A la mañana siguiente hacía un día radiante, estaban regando las calles y desayunamos los tres en un café. Bayona es una ciudad muy bonita; es como una ciudad española muy limpia, y está junto a un gran río. A pesar de ser tan temprano, en el puente que cruza el río hacía ya mucho calor. Fuimos hasta el otro lado del puente y luego dimos un paseo por la ciudad.

Como no era nada seguro que las cañas de Mike llegaran de Escocia a tiempo, fuimos en busca de una tienda de material deportivo, y al final compramos una caña para Bill, en un primer piso, encima de una tienda de lencería. El hombre que se ocupaba de la tienda había salido y tuvimos que esperar a que volviera. Por fin se presentó, y compramos una caña barata y muy buena y dos redes.

Al salir de nuevo a la calle, echamos un vistazo a la catedral. Cohn observó que era una muestra excelente de eso o lo de más allá, no recuerdo qué. Me pareció una bonita catedral; bonita y oscura, como las iglesias españolas. Luego subimos hasta más allá del viejo fuerte y seguimos hasta la oficina local del Syndicat d’Initiative, de donde suponíamos que salía el autocar. Nos dijeron que el servicio de autocares no empezaba hasta el primero de julio. En la oficina de turismo averiguamos cuánto deberíamos pagar por un coche que nos llevara hasta Pamplona, y alquilamos uno por cuatrocientos francos, en un gran garaje situado en la misma esquina del Teatro Municipal. El coche iba a pasar a recogernos al hotel dentro de cuarenta minutos, y nos paramos a beber una cerveza en la plaza, en el mismo café en el que habíamos desayunado. Hacía calor, pero la ciudad tenía la fragancia, frescor y lozanía de las primeras horas matinales y resultaba agradable estar sentado en el café. Empezó a soplar la brisa; se notaba que venía del mar. En la plaza había palomas y las casas eran de color amarillo, desecado por el sol. Hubiese querido quedarme en el café. Pero teníamos que ir al hotel para hacer las maletas y pagar la cuenta. Decidimos a suertes quién pagaría las cervezas y creo que le tocó a Cohn; pagamos y nos fuimos al hotel. A Bill y a mí nos costó sólo dieciséis francos por cabeza, incluido el diez por ciento del servicio. Encargamos que nos llevaran las maletas abajo y esperamos a Robert Cohn. Mientras aguardábamos, vi en el parquet una cucaracha que debía de tener por lo menos tres pulgadas de largo. Se la mostré a Bill y luego le puse el zapato encima. Estuvimos de acuerdo en que, seguramente, acababa de entrar del jardín; el hotel era, en realidad, terriblemente limpio.
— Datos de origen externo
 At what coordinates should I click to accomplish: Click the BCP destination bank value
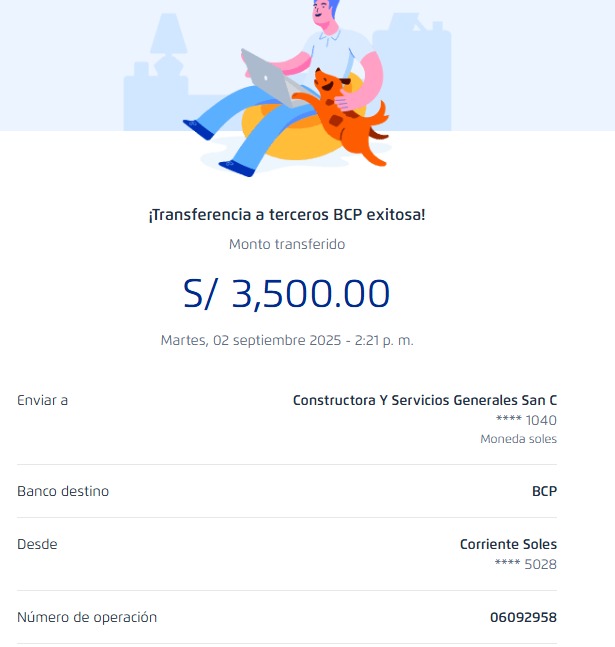point(544,491)
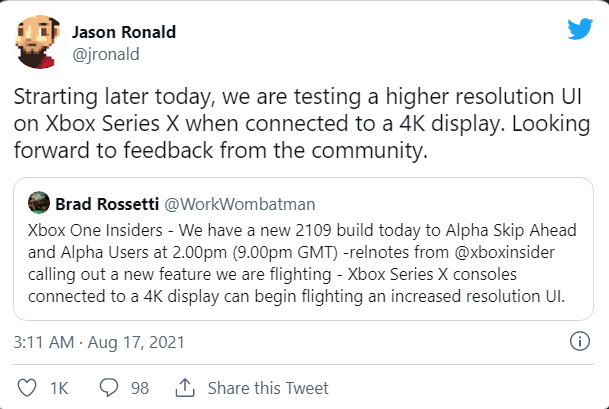
Task: Click the Share this Tweet label
Action: (x=268, y=387)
Cohn bajó al fin y nos dirigimos todos al coche. Era un gran coche cerrado. El chófer llevaba un guardapolvo blanco con cuello y puños azules. Le dijimos que bajara la capota. Apiló las maletas y nos pusimos en marcha, calle arriba, hasta salir de la ciudad. Después de pasar por algunos jardines preciosos y de contemplar una buena panorámica de la ciudad al volver la vista atrás, salimos a campo abierto. El paisaje era verde y ondulante y la carretera siempre cuesta arriba. Dejamos atrás a muchos vascos que iban carretera adelante con carros arrastrados por bueyes u otros animales, y pasamos junto a hermosas granjas de techo bajo, totalmente enjalbegadas. En el País Vasco toda la tierra parecía muy rica y muy verde, y las casas y aldeas acomodadas y limpias. Cada aldea tenía su frontón, y en algunos de ellos había chiquillos que jugaban a pleno sol. En las paredes de las iglesias había letreros con la prohibición de utilizarlas para jugar a pelota, y las casas de los pueblos tenían tejados de tejas rojas. Luego la carretera se desvió, y empezó a ascender y nos encaramamos por la ladera de un cerro, con un valle abajo y colinas que se extendían por detrás, alejándose en dirección al mar. El mar no llegaba a divisarse; estaba demasiado lejos. Uno sabía dónde se hallaba, pero lo único que veía eran colinas y más colinas.

Cruzamos la frontera española. Había un riachuelo y un puente, con carabineros españoles con tricornio de charol y fusil corto a la espalda, a un lado, y franceses gordos con quepis y bigotes, al otro. Sólo abrieron una maleta: nos cogieron los pasaportes y los miraron. A cada lado de la línea fronteriza había una tienda donde se vendía de todo y una posada. El chófer tuvo que entrar a llenar unos papeles acerca del coche y nosotros salimos y nos acercamos al arroyo para ver si había alguna trucha. Bill intentó hablar español con uno de los carabineros, pero la cosa no salió muy bien. Robert Cohn, señalando con el dedo, preguntó si había truchas en el río y el carabinero dijo que alguna sí, pero no muchas.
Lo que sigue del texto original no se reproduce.